Tempestuous sportscaster Keith Olbermann is used to blowing a gasket, absolutely trashing people and getting away with it because employers who look the other way. What he's not used to is employer disapproval. Earlier this week he urged people to make a hunter's life a "living hell," and ESPN chopped him down to size. Yes, that ESPN! President Jimmy Pitaro previously said his network should not be political and, for once, the head of the network is standing on his word.
The trouble started when a Mississippi man named Hunter Waltman shot and killed a rare albino wild turkey, and the Clarion Ledger posted an article and photo of him with the bird. "Man, it was awesome. I was shaking I was so nervous. It was one of the hardest turkeys I've ever killed," Waltman said. Social media reactions to the harvest were described as mixed.
Olbermann, a gun control advocate who once called the NRA a "terrorist organization," (see file photo above) was certainly not ambivalent though. He let loose with one of his classic, Old Faithful-esque eruptions, tweeting:
"It be rare and it beautiful so me should kill it.
"This pea-brained scumbag identifies himself as Hunter Waltman and we should do our best to make sure the rest of his life is a living hell. And the nitwit clown who wrote this fawning"
Talk about "afflicting the comfortable!"
Smokeroom reporter David Hookstead writes: "Apparently, ESPN wasn’t too pleased about the fact he was targeting some random hunter in the state of Mississippi." ESPN told Fox News, “We have spoken to him about not making personal attacks."
Olbermann had to back down and apologize, via Twitter:
“I am an opponent of trophy hunting and remain so, but nobody should feel threatened. This was anything but my intent, so I unreservedly apologize to Mr. Waltman for this tweet.”
Hookstead provided context, reminding readers that ESPN employees, like Olbermann and ex-anchor Jemele Hill, had in the past gotten away with highly inflammatory social media attacks, and Pitaro is now cracking down on communications that embarrass the organization.
In 2017, Hill tweeted that President Donald Trump and his supporters are "white supremacists." The often unhinged Olbermann has "lost it," many times, and been fired from stints at ESPN, GQ, CNN and MSNBC. Claiming he's an American, not a liberal, Olbermann's GQ video series, "The Resistance," was an ongoing spate of attacks on President Trump. This time, ESPN seemed determined to stop the Olbermania before it really got rolling.
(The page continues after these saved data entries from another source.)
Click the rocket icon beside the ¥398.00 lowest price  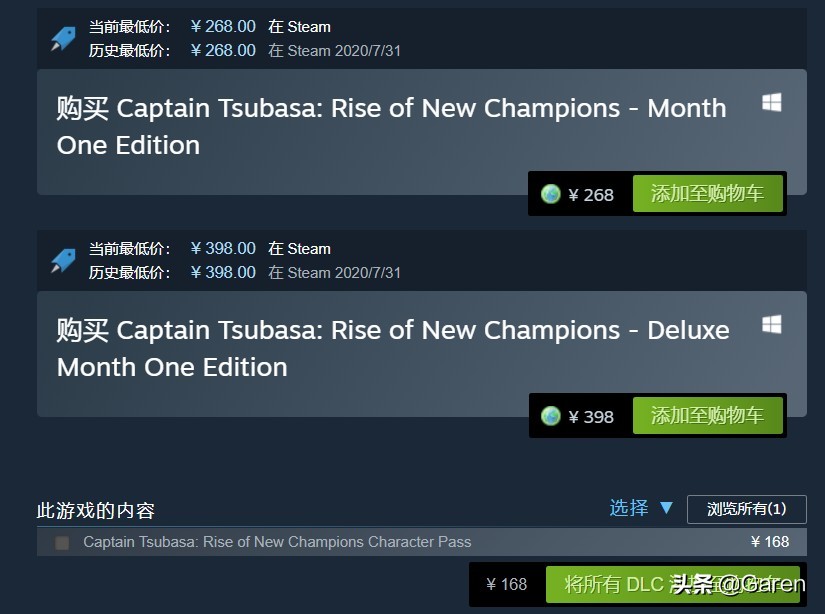point(63,261)
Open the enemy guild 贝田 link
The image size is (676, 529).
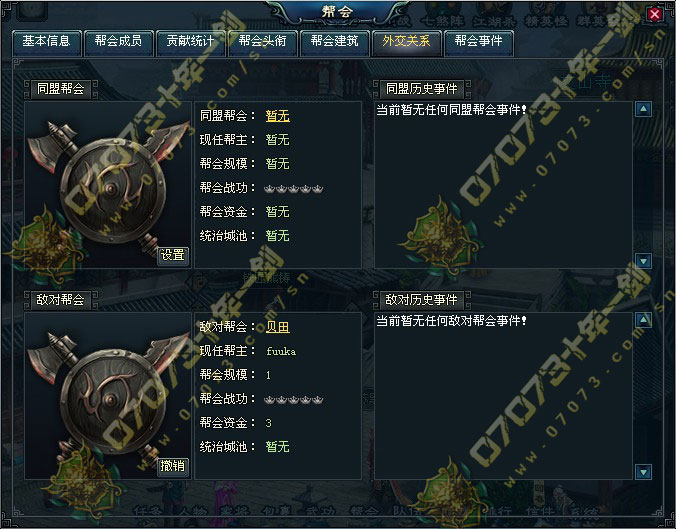click(278, 327)
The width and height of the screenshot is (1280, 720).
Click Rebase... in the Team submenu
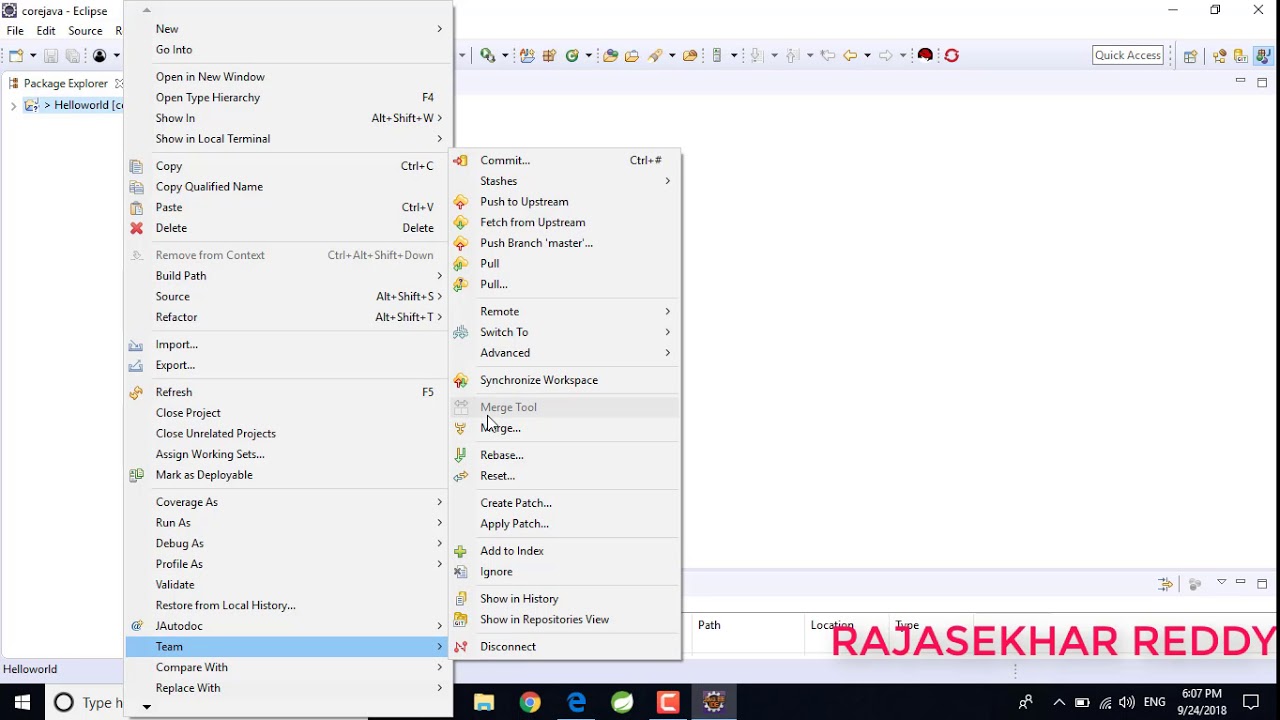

Hookstead writes, "At least Pitaro seems to not be letting employees just run all over the place without saying anything. Should Olbermann be suspended from the network? Should he be fired? I’m not sure I have the answers to those questions, but we should never start calling for somebody’s career, even if it is somebody as unbearable as Keith Olbermann.That’s not a trend anybody should support. Let ESPN take care of its own house, and the rest of us can do the same."